Originally Posted by Number_Eight

Rangers is unique in the international football world. While other clubs pick and choose the colours for their change strips, Rangers has almost been banned from selecting one particularly stunning hue: orange.

 

The usual bigots and blowhards in the west of Scotland have decreed that orange, within the context of Rangers, is offensive. Should the club choose this colour, a political campaign against it, aided and abetted by a compliant media, will kick in automatically.

 

Even within the Rangers support, a fear exists that an orange jersey will somehow brand us as bigots.

 

This group wants Rangers to 'move on', but it's not moving on at all: it's running away.

 

Some insist that Rangers should stick to red, white and blue, and yet they still want black to be a part of the first team kit. Is black an official Rangers colour? If it is, no-one ever quotes it.

 

Three cheers for the red, white and blue - and black?

 

The team turned out in black change shirts not so long ago. No-one objected. Most thought it was a good look and yet it wasn't red, white or blue, the 'official' club colours.

 

Interestingly, red only seems to have been added as an official colour in fairly recent times.
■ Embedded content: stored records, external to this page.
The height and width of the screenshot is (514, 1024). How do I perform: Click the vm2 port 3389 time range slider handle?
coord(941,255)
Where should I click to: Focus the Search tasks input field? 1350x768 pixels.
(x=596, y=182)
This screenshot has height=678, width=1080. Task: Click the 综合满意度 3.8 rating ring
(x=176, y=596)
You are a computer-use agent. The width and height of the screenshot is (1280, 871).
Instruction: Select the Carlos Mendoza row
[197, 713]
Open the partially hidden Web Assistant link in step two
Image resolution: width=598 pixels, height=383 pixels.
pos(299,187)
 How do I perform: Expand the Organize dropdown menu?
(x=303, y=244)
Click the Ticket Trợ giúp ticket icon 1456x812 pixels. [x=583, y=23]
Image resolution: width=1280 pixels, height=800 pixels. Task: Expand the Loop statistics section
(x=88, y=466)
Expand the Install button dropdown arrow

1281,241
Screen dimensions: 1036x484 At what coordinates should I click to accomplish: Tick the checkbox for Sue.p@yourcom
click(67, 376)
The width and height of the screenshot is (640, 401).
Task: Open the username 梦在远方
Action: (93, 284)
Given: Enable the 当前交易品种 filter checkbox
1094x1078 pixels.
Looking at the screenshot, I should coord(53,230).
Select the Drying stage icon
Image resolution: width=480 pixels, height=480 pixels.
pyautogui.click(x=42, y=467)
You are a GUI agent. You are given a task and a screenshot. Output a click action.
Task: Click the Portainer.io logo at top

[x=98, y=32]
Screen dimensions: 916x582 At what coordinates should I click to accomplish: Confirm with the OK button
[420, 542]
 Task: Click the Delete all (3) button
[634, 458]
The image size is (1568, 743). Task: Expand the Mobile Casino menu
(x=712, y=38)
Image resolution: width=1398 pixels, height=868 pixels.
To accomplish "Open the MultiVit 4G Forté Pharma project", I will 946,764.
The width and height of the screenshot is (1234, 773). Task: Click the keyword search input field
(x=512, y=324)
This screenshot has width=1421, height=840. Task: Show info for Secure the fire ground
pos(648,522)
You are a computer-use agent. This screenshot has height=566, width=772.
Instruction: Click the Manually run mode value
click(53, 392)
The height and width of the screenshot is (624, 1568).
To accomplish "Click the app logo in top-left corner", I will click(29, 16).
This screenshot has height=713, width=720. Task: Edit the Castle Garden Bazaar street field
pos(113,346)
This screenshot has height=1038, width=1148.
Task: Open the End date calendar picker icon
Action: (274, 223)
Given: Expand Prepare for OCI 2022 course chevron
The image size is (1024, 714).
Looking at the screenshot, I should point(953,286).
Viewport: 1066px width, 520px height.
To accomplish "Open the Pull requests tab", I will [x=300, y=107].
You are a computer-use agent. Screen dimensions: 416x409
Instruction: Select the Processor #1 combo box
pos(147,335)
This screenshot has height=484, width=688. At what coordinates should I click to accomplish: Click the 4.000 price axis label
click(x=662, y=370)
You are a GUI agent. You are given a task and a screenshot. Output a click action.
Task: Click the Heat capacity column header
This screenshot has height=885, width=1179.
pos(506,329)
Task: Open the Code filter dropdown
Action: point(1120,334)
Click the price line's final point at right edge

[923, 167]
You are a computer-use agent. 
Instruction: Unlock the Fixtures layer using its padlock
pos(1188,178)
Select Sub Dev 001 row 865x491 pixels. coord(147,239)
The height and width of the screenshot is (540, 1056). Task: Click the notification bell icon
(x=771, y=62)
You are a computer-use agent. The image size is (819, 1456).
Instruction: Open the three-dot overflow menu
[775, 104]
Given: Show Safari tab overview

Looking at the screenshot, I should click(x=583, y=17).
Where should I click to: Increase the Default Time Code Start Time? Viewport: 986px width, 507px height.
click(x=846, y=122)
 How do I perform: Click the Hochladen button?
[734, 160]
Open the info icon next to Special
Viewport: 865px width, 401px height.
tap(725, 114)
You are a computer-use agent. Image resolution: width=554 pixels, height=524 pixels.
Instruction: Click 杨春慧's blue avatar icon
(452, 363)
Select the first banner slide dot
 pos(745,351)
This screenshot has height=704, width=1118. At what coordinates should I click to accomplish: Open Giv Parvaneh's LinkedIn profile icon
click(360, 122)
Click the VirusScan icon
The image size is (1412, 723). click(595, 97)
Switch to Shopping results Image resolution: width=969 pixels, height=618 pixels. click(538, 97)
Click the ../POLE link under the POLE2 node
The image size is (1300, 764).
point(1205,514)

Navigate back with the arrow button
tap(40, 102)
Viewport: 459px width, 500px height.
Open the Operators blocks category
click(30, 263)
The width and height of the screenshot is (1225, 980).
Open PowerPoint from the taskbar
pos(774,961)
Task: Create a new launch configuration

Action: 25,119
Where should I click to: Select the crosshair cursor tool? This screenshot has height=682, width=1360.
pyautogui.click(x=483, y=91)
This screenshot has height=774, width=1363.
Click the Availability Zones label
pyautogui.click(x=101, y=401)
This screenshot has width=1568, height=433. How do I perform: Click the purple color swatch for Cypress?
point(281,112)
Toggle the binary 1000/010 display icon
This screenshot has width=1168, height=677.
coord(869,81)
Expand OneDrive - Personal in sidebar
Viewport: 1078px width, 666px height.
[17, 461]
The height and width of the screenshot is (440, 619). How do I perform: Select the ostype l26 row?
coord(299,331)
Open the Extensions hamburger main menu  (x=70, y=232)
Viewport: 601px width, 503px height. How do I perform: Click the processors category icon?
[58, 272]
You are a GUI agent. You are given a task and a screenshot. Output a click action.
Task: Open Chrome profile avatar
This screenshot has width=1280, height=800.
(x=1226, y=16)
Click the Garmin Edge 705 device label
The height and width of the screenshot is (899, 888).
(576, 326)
In the pre-Souness era the club's colours were always listed as blue and white - red wasn't mentioned.

 

Rangers even had lilac jerseys in the past and there were no serious objections. When blue and orange stripes were used in a previous change strip, it was a popular choice.

 

This was before the fascistic anti-sectarian agenda seriously kicked in, but when the club adopted an orange jersey some years later, it provoked a hue and cry from entrenched bigots and narrow-minded Rangers-hating zealots.

 

Since then, the club has steered well clear of orange. This, however, was during an era when the club was spineless but now, under Charles Green, we have someone seemingly unafraid to mix it with our enemies.

 

If an orange change jersey is likely to be a moneyspinner for Rangers, as it surely would be, it is an obvious choice for the club to make. Sales for our last orange jersey were reputed to have been around half a million.

 

Let's be quite clear. Rangers should be free to use whatever colours they want. It's no-one else's business how the Rangers team is kitted out.

 

It doesn't trouble me when the Celtic team resembles a sea of Irish tricolours or shamrocks. Their look is their business - and our look is our business.

 

I'd like to see the orange jersey as our permanent first-choice change strip, and for historical reasons.

 

It is undeniable that Rangers has flourished due to decades of unstinting support from the Protestant communities of the West of Scotland and Northern Ireland.

 

The whole world recognises Catholic links to Celtic, and Protestant affinity towards Rangers is hardly a secret.

 

It's time now for Rangers to publicly recognise the debt that it owes to the Protestant community, and an orange shirt is a respectful nod in this direction.

 

Instead of running away from our history and wishing that it was somehow different, it's time to recognise it and acknowledge it.

 

This isn't about the Orange Order, it's about the broad Protestant constituency that followed Rangers because Rangers was the club that reflected its identity more than any other.

 

We weren't founded as a bastion of Protestantism, but that's what we became, and this cultural aspect to our past is unashamedly valid and wholly relevant to the club that we are today.

 

If we want to mark the club's links to the Protestant community, and I believe we should, adopting an orange change shirt is an appropriate way to do so.

 

We won't 'move on' by denying the past, but we will if we embrace it, accept it and understand it.

 

Rangers is as open to all as it is possible to be, but that doesn't mean that we should look back with regret or shame on those days when the world was different.

 

Celebrate the past - don't run from it.

 

Only then can the club truly 'move on'.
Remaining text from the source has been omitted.